(What is expected) Write out the stretch of items from the line containing "Where should I click to: Turn" through the line containing "992x443 pixels. pos(65,10)" as a JSON list of strings, one per line, skipping any blank lines.

Dataset entries

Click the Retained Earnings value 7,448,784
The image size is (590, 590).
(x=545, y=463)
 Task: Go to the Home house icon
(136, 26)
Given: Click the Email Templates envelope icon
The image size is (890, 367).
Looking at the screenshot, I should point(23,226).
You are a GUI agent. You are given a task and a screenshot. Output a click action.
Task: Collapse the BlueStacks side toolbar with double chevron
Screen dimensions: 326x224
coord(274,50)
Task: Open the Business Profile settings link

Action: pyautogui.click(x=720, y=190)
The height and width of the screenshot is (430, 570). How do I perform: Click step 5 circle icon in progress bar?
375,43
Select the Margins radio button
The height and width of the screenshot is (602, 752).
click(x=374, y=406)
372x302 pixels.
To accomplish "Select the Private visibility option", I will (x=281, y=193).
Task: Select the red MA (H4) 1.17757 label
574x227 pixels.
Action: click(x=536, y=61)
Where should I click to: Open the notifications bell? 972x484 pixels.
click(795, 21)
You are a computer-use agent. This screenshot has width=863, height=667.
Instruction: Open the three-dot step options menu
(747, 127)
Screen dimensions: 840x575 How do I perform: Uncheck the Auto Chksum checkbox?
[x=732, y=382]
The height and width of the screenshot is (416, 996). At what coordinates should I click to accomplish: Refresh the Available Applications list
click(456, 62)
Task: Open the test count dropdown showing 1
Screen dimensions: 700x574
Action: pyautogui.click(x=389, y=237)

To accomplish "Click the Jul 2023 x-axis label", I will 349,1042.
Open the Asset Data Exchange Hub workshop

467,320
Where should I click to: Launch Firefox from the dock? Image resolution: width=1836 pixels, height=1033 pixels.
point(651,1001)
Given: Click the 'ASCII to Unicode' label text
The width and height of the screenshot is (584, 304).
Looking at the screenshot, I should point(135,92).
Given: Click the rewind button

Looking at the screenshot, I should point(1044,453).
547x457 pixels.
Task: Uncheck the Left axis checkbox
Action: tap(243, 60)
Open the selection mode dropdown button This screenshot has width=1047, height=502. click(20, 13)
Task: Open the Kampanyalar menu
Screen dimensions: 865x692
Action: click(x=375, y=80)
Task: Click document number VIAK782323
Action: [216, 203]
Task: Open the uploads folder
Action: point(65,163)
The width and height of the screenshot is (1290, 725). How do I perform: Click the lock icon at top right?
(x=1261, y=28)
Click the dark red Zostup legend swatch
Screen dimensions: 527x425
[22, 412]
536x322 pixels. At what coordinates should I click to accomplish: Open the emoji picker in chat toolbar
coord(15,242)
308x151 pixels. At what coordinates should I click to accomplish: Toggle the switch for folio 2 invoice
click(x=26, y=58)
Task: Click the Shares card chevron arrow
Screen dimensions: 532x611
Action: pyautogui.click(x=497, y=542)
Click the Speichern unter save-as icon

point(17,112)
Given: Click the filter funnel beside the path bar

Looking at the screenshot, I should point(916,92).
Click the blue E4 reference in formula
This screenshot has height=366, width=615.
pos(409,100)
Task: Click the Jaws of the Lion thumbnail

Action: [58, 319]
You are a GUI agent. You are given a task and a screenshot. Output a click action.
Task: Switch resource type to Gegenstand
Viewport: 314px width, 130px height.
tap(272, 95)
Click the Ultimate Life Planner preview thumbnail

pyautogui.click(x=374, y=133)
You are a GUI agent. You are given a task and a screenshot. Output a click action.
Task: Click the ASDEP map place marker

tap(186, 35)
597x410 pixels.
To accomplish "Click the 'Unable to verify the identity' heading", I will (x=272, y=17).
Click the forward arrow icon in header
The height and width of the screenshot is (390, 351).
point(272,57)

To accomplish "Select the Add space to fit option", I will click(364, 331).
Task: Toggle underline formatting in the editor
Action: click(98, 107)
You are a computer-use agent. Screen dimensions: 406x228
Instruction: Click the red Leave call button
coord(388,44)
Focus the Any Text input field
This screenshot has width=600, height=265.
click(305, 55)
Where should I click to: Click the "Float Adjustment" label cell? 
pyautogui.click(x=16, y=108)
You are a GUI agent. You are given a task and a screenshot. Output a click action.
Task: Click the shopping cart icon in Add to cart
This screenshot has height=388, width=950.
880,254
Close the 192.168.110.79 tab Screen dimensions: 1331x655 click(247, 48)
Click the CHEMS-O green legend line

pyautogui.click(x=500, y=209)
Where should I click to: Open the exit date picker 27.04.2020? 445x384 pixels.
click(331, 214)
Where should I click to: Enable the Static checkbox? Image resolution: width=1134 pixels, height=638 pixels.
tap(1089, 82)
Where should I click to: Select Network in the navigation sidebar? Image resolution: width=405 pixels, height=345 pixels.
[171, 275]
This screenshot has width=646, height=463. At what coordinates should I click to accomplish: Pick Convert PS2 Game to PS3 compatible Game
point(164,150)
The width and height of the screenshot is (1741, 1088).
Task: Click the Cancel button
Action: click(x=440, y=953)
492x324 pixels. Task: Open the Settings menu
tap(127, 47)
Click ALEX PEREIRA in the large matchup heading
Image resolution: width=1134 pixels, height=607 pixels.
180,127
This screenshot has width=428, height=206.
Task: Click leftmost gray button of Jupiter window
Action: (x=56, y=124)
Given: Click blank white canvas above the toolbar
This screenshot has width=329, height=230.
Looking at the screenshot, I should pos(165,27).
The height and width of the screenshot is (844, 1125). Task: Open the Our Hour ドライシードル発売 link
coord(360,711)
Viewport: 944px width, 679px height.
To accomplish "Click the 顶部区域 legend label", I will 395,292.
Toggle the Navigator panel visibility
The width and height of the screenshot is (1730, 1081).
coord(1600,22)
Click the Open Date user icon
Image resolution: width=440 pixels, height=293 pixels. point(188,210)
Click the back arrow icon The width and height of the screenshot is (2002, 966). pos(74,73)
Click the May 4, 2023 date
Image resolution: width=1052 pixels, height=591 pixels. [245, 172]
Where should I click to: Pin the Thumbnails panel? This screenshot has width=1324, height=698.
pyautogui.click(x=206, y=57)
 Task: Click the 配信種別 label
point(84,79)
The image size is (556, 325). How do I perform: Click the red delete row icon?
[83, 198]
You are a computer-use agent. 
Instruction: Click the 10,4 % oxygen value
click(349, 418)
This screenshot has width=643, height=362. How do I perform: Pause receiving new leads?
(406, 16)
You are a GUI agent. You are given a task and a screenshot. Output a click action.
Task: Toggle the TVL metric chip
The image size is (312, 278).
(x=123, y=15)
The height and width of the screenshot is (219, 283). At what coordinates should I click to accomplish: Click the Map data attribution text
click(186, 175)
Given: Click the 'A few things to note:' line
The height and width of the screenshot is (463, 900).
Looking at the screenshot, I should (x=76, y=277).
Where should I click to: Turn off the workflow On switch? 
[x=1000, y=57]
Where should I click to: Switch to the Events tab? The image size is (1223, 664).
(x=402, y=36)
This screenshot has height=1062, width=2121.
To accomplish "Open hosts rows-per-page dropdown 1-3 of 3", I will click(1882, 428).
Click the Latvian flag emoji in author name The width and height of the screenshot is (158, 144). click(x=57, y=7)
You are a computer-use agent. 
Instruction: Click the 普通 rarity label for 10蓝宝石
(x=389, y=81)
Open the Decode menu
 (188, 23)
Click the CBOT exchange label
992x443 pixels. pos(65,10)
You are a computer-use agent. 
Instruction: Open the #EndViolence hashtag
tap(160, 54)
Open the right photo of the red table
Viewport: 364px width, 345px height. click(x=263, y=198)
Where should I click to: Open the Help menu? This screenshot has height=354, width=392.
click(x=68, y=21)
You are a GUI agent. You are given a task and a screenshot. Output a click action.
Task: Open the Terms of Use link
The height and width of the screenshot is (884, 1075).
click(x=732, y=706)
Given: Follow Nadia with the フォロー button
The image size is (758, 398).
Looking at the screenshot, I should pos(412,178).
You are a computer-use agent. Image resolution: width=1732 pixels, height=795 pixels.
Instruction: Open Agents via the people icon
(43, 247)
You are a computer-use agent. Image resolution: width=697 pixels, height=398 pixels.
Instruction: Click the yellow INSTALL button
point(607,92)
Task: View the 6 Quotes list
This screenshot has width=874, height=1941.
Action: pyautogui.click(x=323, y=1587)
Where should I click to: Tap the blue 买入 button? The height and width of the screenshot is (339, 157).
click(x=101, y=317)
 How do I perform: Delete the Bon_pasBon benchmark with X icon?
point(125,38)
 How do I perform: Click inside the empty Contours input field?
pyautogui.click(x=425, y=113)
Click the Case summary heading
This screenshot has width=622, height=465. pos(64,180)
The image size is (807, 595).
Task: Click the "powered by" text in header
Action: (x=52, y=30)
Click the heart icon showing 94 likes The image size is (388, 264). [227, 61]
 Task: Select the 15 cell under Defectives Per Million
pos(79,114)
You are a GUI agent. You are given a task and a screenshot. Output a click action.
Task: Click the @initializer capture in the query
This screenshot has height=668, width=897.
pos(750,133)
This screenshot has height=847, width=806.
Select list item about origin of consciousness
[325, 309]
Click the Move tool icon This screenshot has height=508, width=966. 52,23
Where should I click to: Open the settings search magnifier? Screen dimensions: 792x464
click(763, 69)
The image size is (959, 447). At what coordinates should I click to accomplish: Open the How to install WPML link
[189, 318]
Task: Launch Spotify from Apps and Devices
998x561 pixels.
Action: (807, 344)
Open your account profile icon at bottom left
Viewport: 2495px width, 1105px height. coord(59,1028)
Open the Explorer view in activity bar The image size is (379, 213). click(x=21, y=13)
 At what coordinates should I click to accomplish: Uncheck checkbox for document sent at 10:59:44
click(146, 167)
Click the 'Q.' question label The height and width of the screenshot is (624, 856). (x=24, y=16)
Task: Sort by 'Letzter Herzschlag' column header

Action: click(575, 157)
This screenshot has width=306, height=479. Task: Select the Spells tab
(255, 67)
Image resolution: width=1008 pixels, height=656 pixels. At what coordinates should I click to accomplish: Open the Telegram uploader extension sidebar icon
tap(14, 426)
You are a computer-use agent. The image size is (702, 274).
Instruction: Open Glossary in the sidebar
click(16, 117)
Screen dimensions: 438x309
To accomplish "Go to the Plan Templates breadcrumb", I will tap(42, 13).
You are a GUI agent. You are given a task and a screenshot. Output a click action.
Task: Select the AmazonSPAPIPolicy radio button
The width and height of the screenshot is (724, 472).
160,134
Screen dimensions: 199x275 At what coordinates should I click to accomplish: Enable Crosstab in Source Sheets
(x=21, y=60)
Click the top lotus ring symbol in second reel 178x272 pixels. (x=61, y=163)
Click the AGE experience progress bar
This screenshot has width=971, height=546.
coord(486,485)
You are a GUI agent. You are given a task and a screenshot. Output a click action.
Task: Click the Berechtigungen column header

(Task response)
[
  "Where should I click to: Turn off the workflow On switch? ",
  "[x=1000, y=57]",
  "Where should I click to: Switch to the Events tab? The image size is (1223, 664).",
  "(x=402, y=36)",
  "This screenshot has height=1062, width=2121.",
  "To accomplish \"Open hosts rows-per-page dropdown 1-3 of 3\", I will click(1882, 428).",
  "Click the Latvian flag emoji in author name The width and height of the screenshot is (158, 144). click(x=57, y=7)",
  "You are a computer-use agent. ",
  "Instruction: Click the 普通 rarity label for 10蓝宝石",
  "(x=389, y=81)",
  "Open the Decode menu",
  " (188, 23)",
  "Click the CBOT exchange label",
  "992x443 pixels. pos(65,10)"
]